* THE RECORDS

____________

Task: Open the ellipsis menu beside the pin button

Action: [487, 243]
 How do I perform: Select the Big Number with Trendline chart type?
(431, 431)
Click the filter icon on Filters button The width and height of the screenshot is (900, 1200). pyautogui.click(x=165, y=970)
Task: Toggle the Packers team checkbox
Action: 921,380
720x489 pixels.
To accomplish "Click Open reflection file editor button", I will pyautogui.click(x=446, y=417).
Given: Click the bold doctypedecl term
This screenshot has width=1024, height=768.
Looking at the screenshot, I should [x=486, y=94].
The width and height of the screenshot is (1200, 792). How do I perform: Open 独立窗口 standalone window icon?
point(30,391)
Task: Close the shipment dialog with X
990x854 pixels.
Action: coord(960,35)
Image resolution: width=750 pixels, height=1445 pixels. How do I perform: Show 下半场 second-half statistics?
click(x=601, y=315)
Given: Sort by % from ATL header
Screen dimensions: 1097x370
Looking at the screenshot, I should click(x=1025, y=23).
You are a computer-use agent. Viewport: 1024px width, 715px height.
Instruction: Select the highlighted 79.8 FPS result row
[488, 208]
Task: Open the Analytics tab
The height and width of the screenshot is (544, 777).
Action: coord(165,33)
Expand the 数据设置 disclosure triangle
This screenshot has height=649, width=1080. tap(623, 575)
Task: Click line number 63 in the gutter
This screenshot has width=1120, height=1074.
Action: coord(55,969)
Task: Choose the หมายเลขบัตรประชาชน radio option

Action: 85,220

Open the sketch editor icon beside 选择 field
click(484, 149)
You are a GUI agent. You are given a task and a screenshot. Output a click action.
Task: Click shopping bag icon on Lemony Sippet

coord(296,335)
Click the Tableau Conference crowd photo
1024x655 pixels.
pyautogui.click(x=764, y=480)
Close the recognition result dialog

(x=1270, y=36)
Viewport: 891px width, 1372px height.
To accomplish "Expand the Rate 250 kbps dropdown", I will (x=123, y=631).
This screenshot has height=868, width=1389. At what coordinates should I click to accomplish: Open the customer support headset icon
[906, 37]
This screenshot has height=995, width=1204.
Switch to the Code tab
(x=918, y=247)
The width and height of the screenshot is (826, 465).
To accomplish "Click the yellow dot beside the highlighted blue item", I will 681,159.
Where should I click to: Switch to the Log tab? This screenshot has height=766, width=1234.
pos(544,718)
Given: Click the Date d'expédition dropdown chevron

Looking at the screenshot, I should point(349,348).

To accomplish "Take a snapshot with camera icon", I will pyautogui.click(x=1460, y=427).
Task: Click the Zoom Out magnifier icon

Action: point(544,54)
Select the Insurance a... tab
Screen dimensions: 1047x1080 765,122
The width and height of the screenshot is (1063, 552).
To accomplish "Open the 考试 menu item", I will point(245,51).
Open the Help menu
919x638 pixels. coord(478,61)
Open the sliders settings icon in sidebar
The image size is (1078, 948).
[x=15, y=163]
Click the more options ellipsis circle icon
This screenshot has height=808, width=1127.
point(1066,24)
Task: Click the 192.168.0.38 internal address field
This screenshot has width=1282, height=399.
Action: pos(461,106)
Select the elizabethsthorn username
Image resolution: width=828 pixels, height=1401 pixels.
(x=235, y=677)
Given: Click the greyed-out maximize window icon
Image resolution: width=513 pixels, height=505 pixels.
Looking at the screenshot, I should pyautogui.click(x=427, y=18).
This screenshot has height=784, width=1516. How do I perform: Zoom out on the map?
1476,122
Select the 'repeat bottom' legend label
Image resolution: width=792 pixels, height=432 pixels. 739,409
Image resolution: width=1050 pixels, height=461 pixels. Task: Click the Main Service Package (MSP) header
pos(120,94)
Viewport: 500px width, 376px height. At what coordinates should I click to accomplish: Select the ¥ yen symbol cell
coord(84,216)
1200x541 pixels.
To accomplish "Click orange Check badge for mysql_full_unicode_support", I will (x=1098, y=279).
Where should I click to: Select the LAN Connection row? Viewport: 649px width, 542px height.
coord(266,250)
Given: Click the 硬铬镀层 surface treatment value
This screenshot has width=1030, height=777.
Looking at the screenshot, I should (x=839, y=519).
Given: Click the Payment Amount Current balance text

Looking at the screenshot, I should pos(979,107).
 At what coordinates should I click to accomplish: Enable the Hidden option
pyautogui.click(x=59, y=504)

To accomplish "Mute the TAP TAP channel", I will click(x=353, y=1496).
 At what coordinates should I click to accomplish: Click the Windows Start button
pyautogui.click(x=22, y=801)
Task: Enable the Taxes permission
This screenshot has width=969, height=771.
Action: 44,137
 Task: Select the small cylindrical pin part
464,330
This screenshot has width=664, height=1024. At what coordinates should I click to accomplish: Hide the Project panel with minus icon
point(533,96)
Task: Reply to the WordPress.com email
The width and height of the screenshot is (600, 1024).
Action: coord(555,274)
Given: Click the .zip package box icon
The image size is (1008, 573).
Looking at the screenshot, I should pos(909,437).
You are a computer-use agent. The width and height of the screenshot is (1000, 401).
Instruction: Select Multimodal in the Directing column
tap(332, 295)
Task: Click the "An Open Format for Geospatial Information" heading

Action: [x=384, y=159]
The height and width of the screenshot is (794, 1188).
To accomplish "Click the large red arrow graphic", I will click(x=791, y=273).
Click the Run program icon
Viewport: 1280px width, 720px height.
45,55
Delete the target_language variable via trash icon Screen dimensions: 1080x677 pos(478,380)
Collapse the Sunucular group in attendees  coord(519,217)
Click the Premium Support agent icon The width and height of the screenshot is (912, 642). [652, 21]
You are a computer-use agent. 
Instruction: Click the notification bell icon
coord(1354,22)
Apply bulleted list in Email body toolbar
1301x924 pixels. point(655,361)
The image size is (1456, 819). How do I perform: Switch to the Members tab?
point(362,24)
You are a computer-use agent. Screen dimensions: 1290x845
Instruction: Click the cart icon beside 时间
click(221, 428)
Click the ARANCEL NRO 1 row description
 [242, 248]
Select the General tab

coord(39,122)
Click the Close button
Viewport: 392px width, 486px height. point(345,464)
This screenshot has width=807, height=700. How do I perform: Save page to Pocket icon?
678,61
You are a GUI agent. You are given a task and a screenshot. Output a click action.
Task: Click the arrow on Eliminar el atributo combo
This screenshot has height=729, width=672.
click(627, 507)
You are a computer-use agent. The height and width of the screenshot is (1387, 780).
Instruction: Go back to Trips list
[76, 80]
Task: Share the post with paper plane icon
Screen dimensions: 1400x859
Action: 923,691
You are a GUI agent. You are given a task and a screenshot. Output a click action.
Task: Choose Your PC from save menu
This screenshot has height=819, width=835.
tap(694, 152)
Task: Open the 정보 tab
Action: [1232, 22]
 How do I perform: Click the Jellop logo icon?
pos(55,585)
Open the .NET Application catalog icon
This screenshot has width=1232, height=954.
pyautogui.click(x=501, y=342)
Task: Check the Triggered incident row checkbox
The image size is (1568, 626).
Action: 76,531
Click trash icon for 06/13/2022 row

____________

The answer must consist solely of the lines from the first line of the data to the line holding "720x489 pixels.", each given again exactly.

* ANSWER TO THE EXERCISE
Task: Open the ellipsis menu beside the pin button

Action: [487, 243]
 How do I perform: Select the Big Number with Trendline chart type?
(431, 431)
Click the filter icon on Filters button The width and height of the screenshot is (900, 1200). pyautogui.click(x=165, y=970)
Task: Toggle the Packers team checkbox
Action: 921,380
720x489 pixels.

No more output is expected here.